Exercise directions: The answer should hold nothing but the lines from the one with "You are a computer-use agent. Screen" through the end of the listing below, each exactly as written.

Extracted information:
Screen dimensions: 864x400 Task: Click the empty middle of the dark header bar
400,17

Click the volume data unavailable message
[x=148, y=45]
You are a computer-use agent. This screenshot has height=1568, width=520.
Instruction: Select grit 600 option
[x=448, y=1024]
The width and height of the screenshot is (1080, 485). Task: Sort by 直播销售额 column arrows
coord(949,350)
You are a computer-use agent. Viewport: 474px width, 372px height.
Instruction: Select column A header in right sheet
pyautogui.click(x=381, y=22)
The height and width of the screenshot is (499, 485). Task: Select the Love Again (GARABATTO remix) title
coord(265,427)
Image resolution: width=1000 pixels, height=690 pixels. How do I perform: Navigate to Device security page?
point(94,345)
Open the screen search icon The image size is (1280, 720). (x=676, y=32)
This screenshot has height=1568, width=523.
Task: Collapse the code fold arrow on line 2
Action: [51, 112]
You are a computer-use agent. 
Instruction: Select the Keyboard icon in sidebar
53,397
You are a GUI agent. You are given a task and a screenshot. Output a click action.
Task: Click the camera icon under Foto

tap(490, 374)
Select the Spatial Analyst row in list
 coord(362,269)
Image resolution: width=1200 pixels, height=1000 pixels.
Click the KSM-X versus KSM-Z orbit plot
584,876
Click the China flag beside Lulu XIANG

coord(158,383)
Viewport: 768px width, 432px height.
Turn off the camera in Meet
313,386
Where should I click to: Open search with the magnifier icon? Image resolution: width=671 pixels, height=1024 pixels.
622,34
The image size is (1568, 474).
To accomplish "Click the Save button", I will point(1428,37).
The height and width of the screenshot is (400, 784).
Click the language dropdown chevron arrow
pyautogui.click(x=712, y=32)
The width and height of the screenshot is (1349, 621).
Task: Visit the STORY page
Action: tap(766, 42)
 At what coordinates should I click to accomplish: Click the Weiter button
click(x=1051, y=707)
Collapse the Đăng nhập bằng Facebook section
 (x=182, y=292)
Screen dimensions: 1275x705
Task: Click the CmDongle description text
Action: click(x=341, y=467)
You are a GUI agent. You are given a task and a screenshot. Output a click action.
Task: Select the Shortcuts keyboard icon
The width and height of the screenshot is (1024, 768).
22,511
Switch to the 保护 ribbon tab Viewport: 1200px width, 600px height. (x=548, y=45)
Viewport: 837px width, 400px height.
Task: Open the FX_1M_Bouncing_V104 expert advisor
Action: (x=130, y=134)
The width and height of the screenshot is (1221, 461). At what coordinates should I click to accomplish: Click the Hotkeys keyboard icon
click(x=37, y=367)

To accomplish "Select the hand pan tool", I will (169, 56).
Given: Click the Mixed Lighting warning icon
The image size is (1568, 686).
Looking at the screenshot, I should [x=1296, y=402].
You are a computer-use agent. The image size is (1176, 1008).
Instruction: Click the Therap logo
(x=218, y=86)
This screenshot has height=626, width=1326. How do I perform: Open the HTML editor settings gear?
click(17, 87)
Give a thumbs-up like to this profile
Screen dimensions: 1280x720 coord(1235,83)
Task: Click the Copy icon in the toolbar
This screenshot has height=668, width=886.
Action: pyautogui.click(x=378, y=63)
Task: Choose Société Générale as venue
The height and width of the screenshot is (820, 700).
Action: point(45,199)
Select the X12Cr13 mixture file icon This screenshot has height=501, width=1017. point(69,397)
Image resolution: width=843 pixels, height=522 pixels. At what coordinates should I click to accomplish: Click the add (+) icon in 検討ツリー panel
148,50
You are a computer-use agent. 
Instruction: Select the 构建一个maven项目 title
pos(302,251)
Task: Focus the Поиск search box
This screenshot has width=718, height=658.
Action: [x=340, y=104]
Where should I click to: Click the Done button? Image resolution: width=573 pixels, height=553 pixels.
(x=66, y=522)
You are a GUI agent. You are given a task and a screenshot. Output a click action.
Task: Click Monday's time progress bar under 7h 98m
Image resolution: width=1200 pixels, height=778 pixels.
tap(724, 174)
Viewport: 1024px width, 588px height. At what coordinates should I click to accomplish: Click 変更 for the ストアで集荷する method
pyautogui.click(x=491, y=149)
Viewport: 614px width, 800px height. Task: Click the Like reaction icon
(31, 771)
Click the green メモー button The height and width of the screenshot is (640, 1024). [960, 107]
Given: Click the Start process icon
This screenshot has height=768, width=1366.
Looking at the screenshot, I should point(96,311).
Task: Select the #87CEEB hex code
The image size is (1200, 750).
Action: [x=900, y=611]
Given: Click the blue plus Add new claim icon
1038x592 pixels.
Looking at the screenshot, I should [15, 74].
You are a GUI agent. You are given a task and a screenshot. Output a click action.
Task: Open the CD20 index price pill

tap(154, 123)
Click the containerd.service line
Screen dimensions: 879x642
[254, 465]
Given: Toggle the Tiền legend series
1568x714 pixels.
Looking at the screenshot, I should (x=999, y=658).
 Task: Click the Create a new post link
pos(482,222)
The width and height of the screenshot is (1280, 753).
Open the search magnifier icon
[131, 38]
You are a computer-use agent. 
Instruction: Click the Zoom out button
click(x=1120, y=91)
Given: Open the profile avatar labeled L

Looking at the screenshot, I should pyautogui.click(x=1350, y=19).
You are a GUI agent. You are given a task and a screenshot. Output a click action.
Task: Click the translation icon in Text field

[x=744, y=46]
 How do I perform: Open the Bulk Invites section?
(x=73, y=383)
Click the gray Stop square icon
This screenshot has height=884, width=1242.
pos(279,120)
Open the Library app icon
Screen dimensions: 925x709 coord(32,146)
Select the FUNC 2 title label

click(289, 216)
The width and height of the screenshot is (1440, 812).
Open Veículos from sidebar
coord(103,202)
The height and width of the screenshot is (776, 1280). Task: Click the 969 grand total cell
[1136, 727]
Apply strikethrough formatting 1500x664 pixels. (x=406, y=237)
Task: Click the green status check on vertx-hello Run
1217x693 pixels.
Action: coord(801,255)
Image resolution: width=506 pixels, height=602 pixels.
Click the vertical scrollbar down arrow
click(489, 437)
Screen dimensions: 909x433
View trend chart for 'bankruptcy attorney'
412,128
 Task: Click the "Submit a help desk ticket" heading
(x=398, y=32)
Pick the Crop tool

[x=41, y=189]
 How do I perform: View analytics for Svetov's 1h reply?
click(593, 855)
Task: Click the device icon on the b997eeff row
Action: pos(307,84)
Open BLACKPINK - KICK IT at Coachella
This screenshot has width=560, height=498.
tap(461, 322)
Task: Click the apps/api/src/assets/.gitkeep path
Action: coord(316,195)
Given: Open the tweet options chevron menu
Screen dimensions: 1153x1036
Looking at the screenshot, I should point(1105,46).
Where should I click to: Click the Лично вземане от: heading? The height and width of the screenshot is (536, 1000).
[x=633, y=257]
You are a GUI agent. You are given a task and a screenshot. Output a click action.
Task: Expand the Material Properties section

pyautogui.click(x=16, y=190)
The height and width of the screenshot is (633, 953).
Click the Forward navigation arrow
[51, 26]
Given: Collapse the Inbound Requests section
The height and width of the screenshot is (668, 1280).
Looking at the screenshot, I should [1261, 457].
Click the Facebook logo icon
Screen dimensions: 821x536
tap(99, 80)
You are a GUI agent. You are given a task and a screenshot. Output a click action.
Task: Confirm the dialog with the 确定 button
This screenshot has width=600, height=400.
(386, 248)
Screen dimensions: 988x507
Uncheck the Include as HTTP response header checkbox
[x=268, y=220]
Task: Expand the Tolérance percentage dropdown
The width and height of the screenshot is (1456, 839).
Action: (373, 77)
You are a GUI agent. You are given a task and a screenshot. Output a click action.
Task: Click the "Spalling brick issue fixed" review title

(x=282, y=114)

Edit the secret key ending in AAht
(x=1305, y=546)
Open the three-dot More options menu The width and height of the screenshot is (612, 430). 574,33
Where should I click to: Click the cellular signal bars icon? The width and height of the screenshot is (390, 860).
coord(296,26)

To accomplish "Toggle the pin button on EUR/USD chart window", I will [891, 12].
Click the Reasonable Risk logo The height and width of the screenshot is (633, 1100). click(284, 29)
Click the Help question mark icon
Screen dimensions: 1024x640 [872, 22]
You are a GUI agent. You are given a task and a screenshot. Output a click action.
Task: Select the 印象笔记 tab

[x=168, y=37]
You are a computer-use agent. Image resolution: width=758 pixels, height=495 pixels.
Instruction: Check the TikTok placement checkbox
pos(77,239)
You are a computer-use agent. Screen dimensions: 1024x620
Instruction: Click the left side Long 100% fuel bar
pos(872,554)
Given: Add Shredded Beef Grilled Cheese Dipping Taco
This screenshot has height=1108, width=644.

Answer section:
You are a computer-use agent. Screen dimensions: 1024x620
Instruction: Click the left side Long 100% fuel bar
pos(872,554)
Given: Add Shredded Beef Grilled Cheese Dipping Taco
This screenshot has height=1108, width=644.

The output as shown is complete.